Democrats Bet on Shift in Hispanic Numbers to Win Arizona Senate Race
The man who could be the first Latino to represent Arizona in the Senate, Richard H. Carmona, says he is not fooling himself. “I want to be realistic on the expectations,” he said last week at his office.
Mr. Carmona, 62, is an untested candidate of vast experiences with a made-for-Hollywood biography. He was a high school dropout, born into poverty in New York City to Puerto Rican parents who struggled with alcoholism and drug abuse. He served in Vietnam, earning Bronze Stars, Purple Hearts and other combat decorations, and attended medical school before his eventual rise to surgeon general under President George W. Bush.
He is running for public office for the first time, challenging a six-term congressman, Jeff Flake, 49, a Republican. Both are vying for the seat held by another Republican, Senator Jon Kyl, who is retiring. Though there is little reliable polling in the contest, both camps acknowledged that the race is closer than they expected in such a heavily Republican state.
A combination of factors, including the state’s legislative push to curb illegal immigration and the presence of a Hispanic candidate like Mr. Carmona in the race, — have been galvanizing among advocacy groups in Arizona, triggering the largest Latino voter registration efforts in memory.

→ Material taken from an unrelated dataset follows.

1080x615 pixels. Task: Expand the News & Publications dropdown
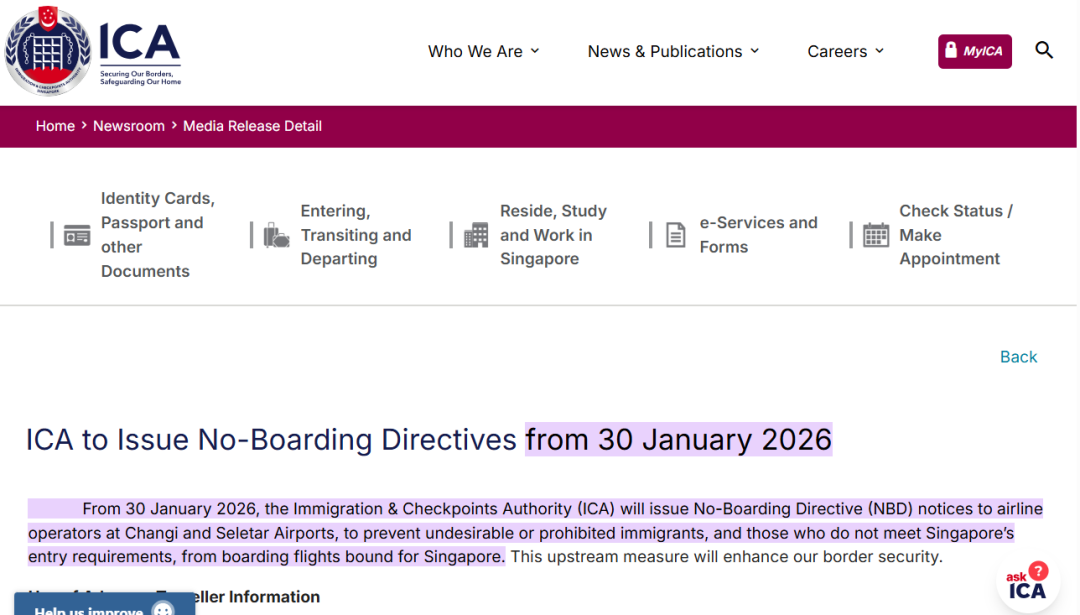pyautogui.click(x=673, y=51)
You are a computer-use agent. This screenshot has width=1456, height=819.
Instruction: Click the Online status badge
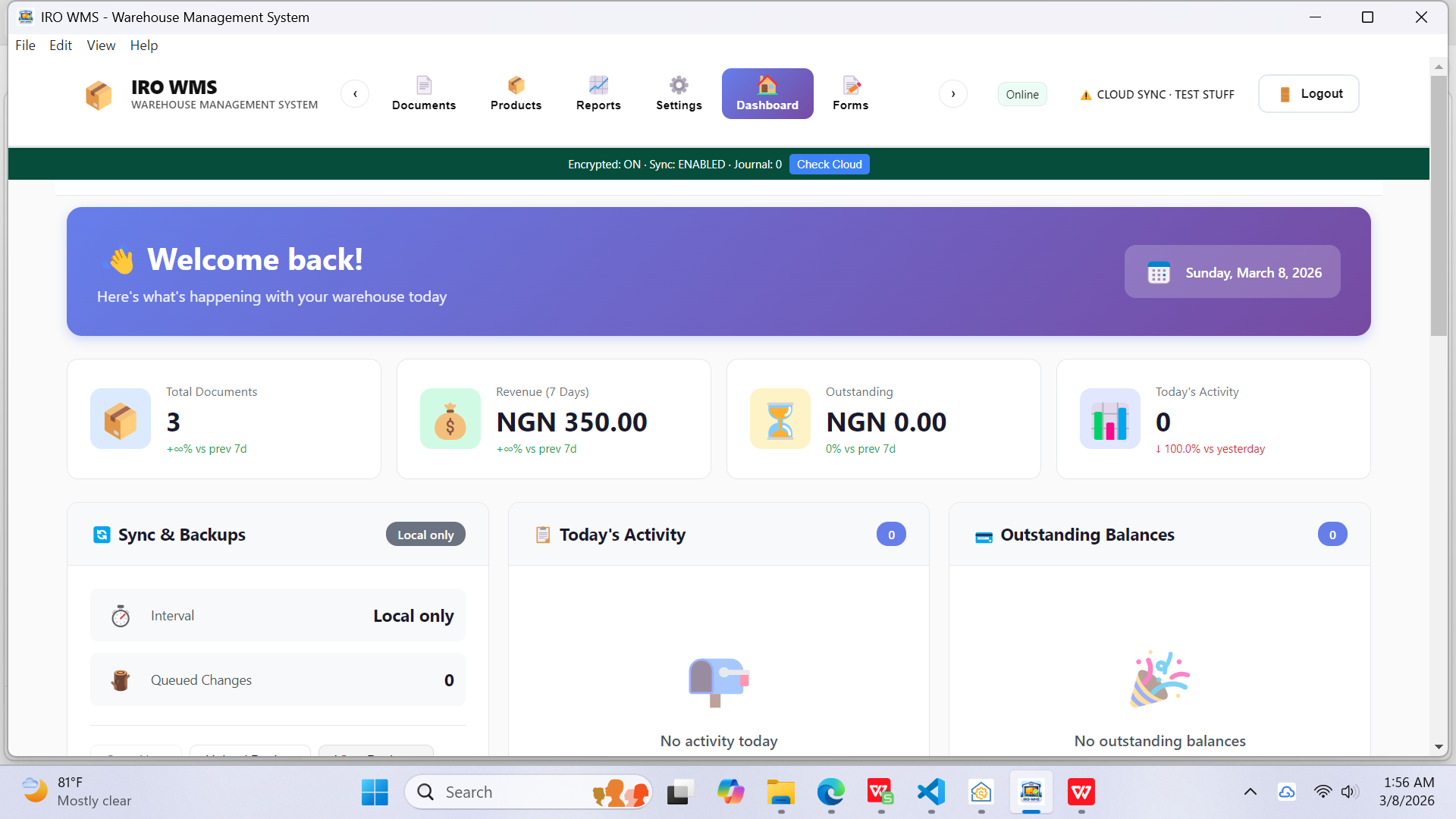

Still, Tara Blanc, a lecturer at the School of Public Affairs at Arizona State University who has studied Latino voting patterns in the state, said Latinos tended to be poorer, younger and less educated than the rest of the population. Those factors generally contribute to low turnouts, she said, so ‘whether they’ll go to the polls is anybody’s guess.’
Their transformative power lies, most likely, in the future. By 2030, Latinos are expected to make up 25 percent of all registered voters in Arizona, up from 15 percent in 2010, according to an analysis by the Morrison Institute for Public Policy at Arizona State.
That last paragraph contains the whole reason for SB1070 and the banning of Mexican American Studies in Tucson. Read the whole article; Carmona is interesting, and so is this Senate race.
The Democrats are giving Carmona a boost on Wednesday with their best campaigner, Bill Clinton.
Former president Bill Clinton will pay a visit to Tempe Wednesday to campaign for Rich Carmona.
Carmona’s U.S. Senate campaign announced the planned visit Saturday morning.
Clinton will make an appearance at a free rally at 8 p.m. at ASU’s Sun Devil Performance Lawn at University Drive and Rural Road in Tempe, according to a news release from campaign officials.
Carmona led Flake by two percentage points - or 45 percent to 43 percent - in the poll of 595 likely voters, although the survey’s margin was plus or minus 4 percentage points.